**Records for finding displayed items**
────────
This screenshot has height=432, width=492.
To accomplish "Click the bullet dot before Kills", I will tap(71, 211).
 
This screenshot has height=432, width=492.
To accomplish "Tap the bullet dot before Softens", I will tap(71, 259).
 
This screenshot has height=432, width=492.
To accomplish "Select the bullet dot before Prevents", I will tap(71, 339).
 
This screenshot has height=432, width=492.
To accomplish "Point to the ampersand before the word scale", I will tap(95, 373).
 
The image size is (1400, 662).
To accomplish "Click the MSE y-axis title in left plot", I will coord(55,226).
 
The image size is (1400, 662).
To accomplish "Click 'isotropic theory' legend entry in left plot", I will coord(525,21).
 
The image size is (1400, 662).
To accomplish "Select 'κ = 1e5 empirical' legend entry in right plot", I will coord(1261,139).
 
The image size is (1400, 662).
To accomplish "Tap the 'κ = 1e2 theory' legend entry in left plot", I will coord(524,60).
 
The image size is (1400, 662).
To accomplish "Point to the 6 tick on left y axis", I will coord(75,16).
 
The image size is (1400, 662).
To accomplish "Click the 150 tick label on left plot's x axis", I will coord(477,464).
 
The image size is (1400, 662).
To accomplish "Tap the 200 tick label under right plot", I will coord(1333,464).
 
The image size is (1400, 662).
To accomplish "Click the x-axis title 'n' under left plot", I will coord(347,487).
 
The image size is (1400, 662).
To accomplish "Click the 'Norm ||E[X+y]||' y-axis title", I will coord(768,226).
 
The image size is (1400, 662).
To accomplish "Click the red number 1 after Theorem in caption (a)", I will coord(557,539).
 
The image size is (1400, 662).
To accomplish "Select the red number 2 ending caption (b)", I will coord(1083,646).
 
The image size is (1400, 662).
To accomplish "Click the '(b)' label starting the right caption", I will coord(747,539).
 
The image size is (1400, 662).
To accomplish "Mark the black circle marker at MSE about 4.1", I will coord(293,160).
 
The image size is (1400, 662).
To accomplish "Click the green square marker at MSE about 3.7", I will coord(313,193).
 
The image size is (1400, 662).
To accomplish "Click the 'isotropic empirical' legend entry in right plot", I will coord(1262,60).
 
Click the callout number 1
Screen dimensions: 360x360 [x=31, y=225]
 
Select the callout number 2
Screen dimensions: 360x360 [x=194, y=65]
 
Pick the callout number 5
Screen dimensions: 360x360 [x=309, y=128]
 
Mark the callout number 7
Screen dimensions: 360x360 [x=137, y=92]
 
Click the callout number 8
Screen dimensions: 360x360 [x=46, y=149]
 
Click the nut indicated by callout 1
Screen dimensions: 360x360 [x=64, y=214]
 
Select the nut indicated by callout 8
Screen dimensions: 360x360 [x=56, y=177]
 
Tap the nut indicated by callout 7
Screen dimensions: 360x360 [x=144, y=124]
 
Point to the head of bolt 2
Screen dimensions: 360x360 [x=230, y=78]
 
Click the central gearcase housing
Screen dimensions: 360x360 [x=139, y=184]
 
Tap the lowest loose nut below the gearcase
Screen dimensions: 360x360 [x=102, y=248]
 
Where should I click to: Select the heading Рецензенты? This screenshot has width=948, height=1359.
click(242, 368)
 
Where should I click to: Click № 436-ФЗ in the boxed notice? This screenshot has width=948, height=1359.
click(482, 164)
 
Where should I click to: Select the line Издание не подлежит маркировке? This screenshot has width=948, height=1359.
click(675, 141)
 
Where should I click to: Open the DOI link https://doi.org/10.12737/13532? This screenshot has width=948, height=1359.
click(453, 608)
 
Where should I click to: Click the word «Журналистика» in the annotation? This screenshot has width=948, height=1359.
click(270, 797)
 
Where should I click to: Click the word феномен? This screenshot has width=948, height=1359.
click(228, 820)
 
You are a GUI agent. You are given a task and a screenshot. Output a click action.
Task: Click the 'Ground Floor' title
────────
**SHORT TASK**
Rewrite all the records above with each "legend entry" replaced by "legend item", leaving everything else the same.

**RESULT BELOW**
This screenshot has height=432, width=492.
To accomplish "Click the bullet dot before Kills", I will tap(71, 211).
 
This screenshot has height=432, width=492.
To accomplish "Tap the bullet dot before Softens", I will tap(71, 259).
 
This screenshot has height=432, width=492.
To accomplish "Select the bullet dot before Prevents", I will tap(71, 339).
 
This screenshot has height=432, width=492.
To accomplish "Point to the ampersand before the word scale", I will tap(95, 373).
 
The image size is (1400, 662).
To accomplish "Click the MSE y-axis title in left plot", I will coord(55,226).
 
The image size is (1400, 662).
To accomplish "Click 'isotropic theory' legend item in left plot", I will coord(525,21).
 
The image size is (1400, 662).
To accomplish "Select 'κ = 1e5 empirical' legend item in right plot", I will coord(1261,139).
 
The image size is (1400, 662).
To accomplish "Tap the 'κ = 1e2 theory' legend item in left plot", I will coord(524,60).
 
The image size is (1400, 662).
To accomplish "Point to the 6 tick on left y axis", I will coord(75,16).
 
The image size is (1400, 662).
To accomplish "Click the 150 tick label on left plot's x axis", I will coord(477,464).
 
The image size is (1400, 662).
To accomplish "Tap the 200 tick label under right plot", I will coord(1333,464).
 
The image size is (1400, 662).
To accomplish "Click the x-axis title 'n' under left plot", I will coord(347,487).
 
The image size is (1400, 662).
To accomplish "Click the 'Norm ||E[X+y]||' y-axis title", I will coord(768,226).
 
The image size is (1400, 662).
To accomplish "Click the red number 1 after Theorem in caption (a)", I will coord(557,539).
 
The image size is (1400, 662).
To accomplish "Select the red number 2 ending caption (b)", I will coord(1083,646).
 
The image size is (1400, 662).
To accomplish "Click the '(b)' label starting the right caption", I will coord(747,539).
 
The image size is (1400, 662).
To accomplish "Mark the black circle marker at MSE about 4.1", I will coord(293,160).
 
The image size is (1400, 662).
To accomplish "Click the green square marker at MSE about 3.7", I will coord(313,193).
 
The image size is (1400, 662).
To accomplish "Click the 'isotropic empirical' legend item in right plot", I will coord(1262,60).
 
Click the callout number 1
Screen dimensions: 360x360 [x=31, y=225]
 
Select the callout number 2
Screen dimensions: 360x360 [x=194, y=65]
 
Pick the callout number 5
Screen dimensions: 360x360 [x=309, y=128]
 
Mark the callout number 7
Screen dimensions: 360x360 [x=137, y=92]
 
Click the callout number 8
Screen dimensions: 360x360 [x=46, y=149]
 
Click the nut indicated by callout 1
Screen dimensions: 360x360 [x=64, y=214]
 
Select the nut indicated by callout 8
Screen dimensions: 360x360 [x=56, y=177]
 
Tap the nut indicated by callout 7
Screen dimensions: 360x360 [x=144, y=124]
 
Point to the head of bolt 2
Screen dimensions: 360x360 [x=230, y=78]
 
Click the central gearcase housing
Screen dimensions: 360x360 [x=139, y=184]
 
Tap the lowest loose nut below the gearcase
Screen dimensions: 360x360 [x=102, y=248]
 
Where should I click to: Select the heading Рецензенты? This screenshot has width=948, height=1359.
click(242, 368)
 
Where should I click to: Click № 436-ФЗ in the boxed notice? This screenshot has width=948, height=1359.
click(482, 164)
 
Where should I click to: Select the line Издание не подлежит маркировке? This screenshot has width=948, height=1359.
click(675, 141)
 
Where should I click to: Open the DOI link https://doi.org/10.12737/13532? This screenshot has width=948, height=1359.
click(453, 608)
 
Where should I click to: Click the word «Журналистика» in the annotation? This screenshot has width=948, height=1359.
click(270, 797)
 
Where should I click to: Click the word феномен? This screenshot has width=948, height=1359.
click(228, 820)
 
You are a GUI agent. You are given a task and a screenshot. Output a click action.
Task: Click the 'Ground Floor' title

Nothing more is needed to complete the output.